WHAT TO WORK ON:
Below are the records; copy every line in them that holds the string "left".
- Opening Delimiter -
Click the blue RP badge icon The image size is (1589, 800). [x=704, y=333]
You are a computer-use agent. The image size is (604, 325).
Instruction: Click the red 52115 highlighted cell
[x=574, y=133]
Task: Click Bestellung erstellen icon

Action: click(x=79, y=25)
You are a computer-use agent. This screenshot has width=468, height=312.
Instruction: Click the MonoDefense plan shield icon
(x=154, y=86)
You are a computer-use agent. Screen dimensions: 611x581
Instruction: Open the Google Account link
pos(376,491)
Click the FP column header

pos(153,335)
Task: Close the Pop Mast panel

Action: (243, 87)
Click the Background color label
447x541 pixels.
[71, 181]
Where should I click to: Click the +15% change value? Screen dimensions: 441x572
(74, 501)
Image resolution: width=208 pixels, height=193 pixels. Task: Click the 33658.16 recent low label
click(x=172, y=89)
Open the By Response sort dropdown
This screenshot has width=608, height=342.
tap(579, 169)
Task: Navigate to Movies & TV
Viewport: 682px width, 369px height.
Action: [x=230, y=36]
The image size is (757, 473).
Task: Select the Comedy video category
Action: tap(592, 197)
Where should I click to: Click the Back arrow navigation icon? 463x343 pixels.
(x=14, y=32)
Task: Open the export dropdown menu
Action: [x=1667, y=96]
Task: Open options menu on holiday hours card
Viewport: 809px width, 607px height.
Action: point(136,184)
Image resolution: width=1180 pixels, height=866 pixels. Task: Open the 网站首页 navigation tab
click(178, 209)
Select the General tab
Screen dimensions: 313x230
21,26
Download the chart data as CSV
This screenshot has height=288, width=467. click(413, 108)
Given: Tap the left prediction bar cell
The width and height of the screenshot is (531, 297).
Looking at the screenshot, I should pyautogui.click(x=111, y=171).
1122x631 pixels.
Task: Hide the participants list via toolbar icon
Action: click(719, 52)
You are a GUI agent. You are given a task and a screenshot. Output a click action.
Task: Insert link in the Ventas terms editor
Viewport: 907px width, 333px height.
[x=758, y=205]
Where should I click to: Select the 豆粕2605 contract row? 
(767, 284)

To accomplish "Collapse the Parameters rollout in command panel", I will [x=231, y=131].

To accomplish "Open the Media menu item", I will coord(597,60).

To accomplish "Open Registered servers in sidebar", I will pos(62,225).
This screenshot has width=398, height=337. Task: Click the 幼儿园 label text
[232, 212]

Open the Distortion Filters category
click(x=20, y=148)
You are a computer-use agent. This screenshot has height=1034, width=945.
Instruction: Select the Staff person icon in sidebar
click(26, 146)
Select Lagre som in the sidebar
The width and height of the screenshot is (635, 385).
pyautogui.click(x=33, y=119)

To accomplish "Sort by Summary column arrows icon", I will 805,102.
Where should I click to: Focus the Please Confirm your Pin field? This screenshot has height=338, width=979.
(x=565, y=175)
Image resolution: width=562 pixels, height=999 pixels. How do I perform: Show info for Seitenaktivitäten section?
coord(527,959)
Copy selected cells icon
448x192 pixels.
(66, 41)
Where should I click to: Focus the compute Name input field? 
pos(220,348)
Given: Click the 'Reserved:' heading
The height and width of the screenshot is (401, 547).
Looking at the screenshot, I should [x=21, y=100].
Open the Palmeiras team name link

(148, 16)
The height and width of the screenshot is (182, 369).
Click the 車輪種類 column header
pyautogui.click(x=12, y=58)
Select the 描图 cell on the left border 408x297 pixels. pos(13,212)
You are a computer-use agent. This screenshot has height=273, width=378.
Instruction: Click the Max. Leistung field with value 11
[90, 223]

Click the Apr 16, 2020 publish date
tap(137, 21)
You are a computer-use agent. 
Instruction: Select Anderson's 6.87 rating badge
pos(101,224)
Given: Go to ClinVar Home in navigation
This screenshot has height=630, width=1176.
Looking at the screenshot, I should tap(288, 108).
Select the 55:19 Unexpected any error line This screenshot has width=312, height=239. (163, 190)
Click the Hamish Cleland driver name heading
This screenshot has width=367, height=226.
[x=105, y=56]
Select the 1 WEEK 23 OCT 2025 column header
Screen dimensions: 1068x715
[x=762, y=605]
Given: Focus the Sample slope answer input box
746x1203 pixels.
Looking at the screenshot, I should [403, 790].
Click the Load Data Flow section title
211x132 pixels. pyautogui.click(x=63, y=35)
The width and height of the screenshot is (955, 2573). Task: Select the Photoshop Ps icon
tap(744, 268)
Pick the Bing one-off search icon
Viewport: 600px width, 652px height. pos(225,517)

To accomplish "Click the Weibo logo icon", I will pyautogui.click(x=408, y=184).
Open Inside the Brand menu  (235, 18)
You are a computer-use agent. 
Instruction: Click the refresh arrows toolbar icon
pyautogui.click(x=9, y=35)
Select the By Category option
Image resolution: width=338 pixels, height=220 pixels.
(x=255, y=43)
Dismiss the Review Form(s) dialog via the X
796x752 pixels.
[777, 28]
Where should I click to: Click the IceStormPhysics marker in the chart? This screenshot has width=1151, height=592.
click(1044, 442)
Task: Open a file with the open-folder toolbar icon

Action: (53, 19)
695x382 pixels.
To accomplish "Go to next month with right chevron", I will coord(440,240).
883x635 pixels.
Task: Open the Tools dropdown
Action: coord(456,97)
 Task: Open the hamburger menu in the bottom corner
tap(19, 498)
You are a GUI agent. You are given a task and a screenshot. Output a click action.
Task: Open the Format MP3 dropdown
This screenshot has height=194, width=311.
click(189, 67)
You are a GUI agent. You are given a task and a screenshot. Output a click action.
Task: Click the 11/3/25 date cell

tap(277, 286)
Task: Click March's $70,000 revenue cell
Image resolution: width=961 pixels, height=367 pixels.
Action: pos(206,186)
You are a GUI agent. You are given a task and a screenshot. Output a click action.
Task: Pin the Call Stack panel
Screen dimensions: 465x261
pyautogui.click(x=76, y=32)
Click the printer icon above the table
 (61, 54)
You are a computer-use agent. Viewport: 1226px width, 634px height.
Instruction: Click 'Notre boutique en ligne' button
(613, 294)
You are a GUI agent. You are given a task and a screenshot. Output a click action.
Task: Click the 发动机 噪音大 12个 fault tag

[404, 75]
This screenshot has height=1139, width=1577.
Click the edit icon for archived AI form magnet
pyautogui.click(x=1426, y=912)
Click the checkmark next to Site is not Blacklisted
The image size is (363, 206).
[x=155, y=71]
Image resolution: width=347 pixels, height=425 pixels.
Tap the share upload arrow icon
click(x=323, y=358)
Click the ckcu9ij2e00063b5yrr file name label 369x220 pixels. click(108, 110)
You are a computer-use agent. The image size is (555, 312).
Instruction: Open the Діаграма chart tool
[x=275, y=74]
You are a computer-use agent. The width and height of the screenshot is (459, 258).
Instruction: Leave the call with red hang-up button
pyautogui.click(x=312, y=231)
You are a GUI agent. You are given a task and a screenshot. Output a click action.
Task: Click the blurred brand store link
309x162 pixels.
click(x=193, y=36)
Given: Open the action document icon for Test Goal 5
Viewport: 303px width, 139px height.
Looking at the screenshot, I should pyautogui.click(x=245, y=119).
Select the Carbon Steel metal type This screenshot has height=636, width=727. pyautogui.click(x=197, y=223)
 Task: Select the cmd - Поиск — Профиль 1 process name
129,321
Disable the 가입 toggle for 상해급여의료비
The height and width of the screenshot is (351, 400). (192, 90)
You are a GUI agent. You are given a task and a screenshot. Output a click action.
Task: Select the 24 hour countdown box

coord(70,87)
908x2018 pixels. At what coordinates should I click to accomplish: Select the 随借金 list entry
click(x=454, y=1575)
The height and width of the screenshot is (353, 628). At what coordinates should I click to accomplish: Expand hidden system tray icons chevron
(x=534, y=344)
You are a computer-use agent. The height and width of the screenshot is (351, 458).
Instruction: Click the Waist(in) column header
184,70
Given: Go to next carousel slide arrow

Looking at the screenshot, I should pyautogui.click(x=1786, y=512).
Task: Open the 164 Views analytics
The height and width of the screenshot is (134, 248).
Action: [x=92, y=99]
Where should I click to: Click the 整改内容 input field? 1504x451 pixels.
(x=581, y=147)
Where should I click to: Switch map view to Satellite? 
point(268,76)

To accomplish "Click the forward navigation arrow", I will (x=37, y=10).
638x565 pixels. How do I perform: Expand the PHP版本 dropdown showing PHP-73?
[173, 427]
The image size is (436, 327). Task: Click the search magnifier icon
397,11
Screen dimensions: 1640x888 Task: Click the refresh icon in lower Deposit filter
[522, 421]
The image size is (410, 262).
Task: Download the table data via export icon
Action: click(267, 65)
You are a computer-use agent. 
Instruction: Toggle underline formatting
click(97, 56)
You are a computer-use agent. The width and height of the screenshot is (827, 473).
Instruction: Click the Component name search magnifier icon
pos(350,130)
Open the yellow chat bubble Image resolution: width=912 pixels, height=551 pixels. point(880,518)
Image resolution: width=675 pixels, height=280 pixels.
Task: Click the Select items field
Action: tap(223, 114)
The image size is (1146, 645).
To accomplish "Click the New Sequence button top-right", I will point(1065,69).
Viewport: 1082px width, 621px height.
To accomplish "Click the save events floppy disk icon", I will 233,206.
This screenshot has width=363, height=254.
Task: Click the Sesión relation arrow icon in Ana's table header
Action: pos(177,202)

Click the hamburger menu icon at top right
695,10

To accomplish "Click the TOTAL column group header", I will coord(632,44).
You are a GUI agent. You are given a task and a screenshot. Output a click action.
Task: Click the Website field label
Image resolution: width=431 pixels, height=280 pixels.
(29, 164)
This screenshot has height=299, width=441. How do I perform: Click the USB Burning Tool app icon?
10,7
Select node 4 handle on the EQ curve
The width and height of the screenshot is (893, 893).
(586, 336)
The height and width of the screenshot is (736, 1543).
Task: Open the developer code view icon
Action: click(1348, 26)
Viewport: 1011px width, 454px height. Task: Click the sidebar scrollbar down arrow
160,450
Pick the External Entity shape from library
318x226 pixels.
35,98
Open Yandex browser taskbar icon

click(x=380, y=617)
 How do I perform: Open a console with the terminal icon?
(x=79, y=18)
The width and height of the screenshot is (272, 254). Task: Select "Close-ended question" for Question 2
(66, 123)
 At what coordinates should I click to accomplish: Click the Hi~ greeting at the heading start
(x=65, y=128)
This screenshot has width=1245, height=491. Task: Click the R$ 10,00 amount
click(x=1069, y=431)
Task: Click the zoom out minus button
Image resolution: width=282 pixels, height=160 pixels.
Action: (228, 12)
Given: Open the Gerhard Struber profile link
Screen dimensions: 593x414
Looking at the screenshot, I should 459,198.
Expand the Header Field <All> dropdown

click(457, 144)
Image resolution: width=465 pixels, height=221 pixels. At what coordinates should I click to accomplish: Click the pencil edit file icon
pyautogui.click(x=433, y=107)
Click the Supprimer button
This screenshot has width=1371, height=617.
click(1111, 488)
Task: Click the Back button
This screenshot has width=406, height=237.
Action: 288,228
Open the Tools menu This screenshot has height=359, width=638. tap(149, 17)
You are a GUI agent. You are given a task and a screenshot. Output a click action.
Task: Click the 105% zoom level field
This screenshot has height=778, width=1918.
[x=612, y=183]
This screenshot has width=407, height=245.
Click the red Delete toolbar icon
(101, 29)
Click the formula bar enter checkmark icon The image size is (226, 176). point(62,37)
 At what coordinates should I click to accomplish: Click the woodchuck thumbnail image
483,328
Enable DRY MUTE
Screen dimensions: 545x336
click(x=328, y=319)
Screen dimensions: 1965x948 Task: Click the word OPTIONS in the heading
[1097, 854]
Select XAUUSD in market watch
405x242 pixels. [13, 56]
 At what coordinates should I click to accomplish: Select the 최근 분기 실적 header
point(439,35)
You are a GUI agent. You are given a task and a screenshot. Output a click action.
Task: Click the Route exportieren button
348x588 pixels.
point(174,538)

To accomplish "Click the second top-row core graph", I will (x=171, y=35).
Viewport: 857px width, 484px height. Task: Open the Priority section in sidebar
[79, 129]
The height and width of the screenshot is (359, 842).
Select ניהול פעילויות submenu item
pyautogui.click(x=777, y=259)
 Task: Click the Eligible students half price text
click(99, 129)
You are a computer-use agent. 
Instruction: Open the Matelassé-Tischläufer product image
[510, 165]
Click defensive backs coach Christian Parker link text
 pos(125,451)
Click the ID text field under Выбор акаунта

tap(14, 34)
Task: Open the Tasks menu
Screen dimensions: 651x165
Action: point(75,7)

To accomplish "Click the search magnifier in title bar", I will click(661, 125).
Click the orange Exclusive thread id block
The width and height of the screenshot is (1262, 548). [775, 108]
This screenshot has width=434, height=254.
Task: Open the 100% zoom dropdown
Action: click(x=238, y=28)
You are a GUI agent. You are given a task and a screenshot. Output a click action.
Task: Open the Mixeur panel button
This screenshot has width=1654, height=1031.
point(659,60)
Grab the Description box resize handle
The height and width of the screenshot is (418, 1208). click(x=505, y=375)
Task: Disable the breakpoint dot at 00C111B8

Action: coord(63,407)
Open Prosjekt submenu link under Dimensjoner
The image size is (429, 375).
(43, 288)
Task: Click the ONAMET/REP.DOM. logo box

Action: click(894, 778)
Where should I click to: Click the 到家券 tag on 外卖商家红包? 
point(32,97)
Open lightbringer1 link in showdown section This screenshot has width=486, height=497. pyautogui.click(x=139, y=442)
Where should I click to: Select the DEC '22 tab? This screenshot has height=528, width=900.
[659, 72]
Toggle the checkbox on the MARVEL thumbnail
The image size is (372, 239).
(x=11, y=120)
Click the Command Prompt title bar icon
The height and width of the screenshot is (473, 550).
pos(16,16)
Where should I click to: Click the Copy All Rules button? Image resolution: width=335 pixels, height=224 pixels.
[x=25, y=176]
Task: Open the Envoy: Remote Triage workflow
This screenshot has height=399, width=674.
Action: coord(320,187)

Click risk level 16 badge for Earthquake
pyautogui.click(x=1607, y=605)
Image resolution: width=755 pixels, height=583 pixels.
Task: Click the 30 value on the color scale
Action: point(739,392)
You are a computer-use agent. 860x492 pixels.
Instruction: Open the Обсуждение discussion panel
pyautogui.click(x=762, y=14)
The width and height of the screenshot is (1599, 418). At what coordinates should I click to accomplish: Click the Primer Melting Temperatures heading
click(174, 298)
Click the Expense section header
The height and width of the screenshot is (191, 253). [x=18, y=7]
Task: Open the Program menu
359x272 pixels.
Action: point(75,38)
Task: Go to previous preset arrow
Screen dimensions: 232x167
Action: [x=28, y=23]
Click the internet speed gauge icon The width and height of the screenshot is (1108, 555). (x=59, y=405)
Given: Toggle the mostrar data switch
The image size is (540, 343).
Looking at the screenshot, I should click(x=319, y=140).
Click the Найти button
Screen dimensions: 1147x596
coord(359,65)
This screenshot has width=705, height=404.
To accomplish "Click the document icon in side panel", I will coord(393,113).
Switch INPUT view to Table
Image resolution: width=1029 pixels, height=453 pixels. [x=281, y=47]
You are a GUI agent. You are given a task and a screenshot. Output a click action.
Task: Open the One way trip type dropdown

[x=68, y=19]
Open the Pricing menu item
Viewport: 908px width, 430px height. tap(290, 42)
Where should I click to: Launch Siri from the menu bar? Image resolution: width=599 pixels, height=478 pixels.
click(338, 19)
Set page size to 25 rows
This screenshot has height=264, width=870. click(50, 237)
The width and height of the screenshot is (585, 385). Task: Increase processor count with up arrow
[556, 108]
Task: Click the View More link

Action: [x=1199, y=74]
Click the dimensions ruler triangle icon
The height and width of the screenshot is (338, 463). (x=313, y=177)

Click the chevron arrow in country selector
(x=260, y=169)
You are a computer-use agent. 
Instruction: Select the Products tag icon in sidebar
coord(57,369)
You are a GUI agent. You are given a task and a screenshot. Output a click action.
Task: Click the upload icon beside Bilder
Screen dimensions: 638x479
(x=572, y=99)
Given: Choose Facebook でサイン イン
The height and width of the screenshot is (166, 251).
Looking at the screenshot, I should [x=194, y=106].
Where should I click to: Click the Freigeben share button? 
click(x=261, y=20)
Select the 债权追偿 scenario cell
- Closing Delimiter -
REPLY TO THE TASK:
Given: Tap the left prediction bar cell
Select the 描图 cell on the left border 408x297 pixels. pos(13,212)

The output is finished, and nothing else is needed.